Só há bem poucos dias é que decidi colocar a pergunta de outro modo. Questionei um colega-padre católico qual seria a razão para que, sempre que utilizamos a mão esquerda, no contexto moçambicano, termos de pedir desculpas. Ele disse-me que religiosamente não lhe parecia haver motivo algum, até porque a mão esquerda era também uma mão colocada por Deus e útil no nosso dia-a-dia. Disse-me ainda que julgava que a explicação poderia ter origem em algo não ligado à religião, mas em questões socialmente construídas e que poderíamos pesquisar.
Voltei a fazer a mesma pergunta a um grupo de amigos muçulmanos porque me parecia haver alguma razão ligada a essa religião pois, tendo vivido no norte do país, tinha prestado atenção à inibição no uso dessa mão. A resposta que tive foi curiosa. E, por causa disso, constatei que há que termos muita atenção ao sentido das palavras, bem como à sua interpretação, pois um dos meus amigos desse grupo, enviou-me um link que remetia para uma explicação retirada do Alcorão.
No texto afirmava-se que o Alcorão prescreve normas culturais (orientação para a vida) e normas divinas (também para a vida, sobretudo a espiritual, entendo eu), a partir das quais, no que à mão esquerda diz respeito, deve haver preferência na utilização da mão direita, em detrimento da mão esquerda; que a mão direita é relacionada com o que é nobre (alimentação e limpeza) e que, com a mão esquerda, limpam-se as impurezas e é a mão utilizada na casa de banho. Até aí, nada de novo. Entretanto, explica o Alcorão que quem não tem aptidão para utilizar as mãos em função dessa prescrição não tem de o fazer e não é pecado.

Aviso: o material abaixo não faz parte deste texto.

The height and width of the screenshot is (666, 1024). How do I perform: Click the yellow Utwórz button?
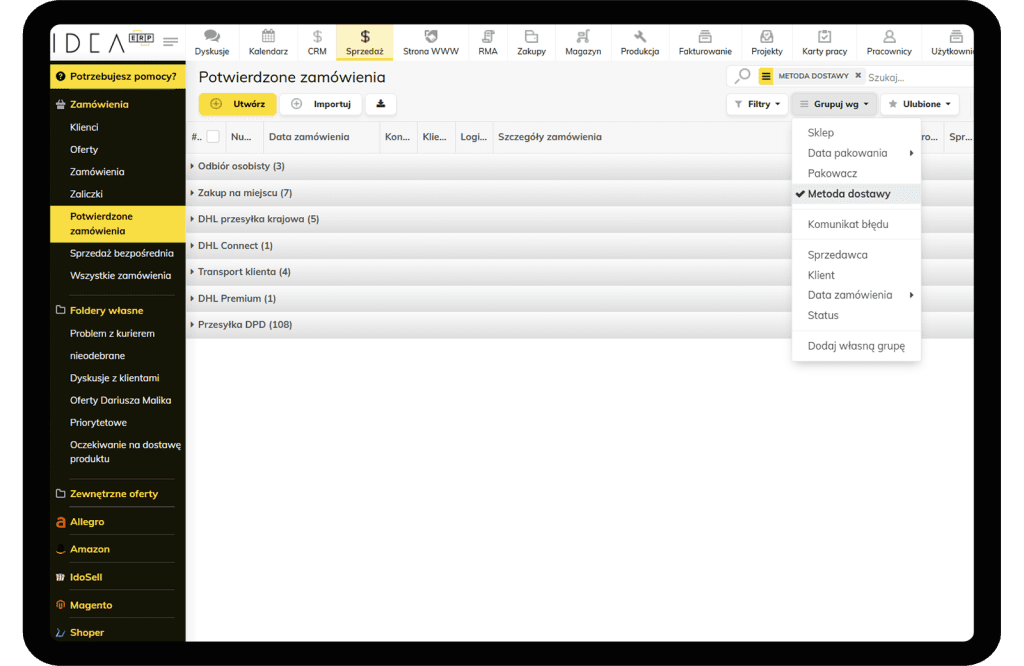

Mão na luva, era a explicação que faltava!
Quer-me parecer que se trata de uma espécie de divisão de tarefas para as mãos, uma vez que com elas podemos nos cuidar ou infectar. E ainda bem que o facto sempre me intrigou, porque não segui os preceitos da minha cultura, quando a minha filha nasceu. Ela é canhota. Custava-me vê-la a fazer os seus primeiros gatafunhos da direita para a esquerda; além disso, não me foi fácil ensinar-lhe a escrever para a direcção mais comum do curso que as letras e as palavras devem seguir. Com o tempo, acabou aprendendo a seguir em função do que o seu cérebro dita, aliando isso ao funcionamento da sociedade que é na sua maioria destra. Ela está integrada. Aprendeu a adaptar-se ao mundo destro que não é inclusivo. Algumas vezes tivemos dificuldades com a utilização da tesoura e do rato do computador, na sua infância… Na adolescência, fez-lhe confusão o tampo ligado às cadeiras em anfiteatros, porque fica sempre à direita. O que ela mais reclamava e recusava-se a fazer, era pedir desculpas por utilizar a sua mão esquerda…
O sentido das palavras, a interpretação destas e a invenção ou aumento de instrumentos facilmente utilizáveis por canhotos, conta. Hand lefted people matter! O mundo poderia ser mais inclusivo! E viva a demanda, por me ter desvendado o feitio, através da leitura daquele trecho do Alcorão.